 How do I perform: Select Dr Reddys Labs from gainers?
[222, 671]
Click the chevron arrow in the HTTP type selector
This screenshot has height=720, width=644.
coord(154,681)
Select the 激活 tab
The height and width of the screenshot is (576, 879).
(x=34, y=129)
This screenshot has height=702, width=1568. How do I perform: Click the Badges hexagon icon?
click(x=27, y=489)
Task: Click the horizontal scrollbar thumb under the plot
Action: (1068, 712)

---

## Directions:
Transcribe the material above. Change nothing in it.

## Response box:
 How do I perform: Select Dr Reddys Labs from gainers?
[222, 671]
Click the chevron arrow in the HTTP type selector
This screenshot has height=720, width=644.
coord(154,681)
Select the 激活 tab
The height and width of the screenshot is (576, 879).
(x=34, y=129)
This screenshot has height=702, width=1568. How do I perform: Click the Badges hexagon icon?
click(x=27, y=489)
Task: Click the horizontal scrollbar thumb under the plot
Action: (1068, 712)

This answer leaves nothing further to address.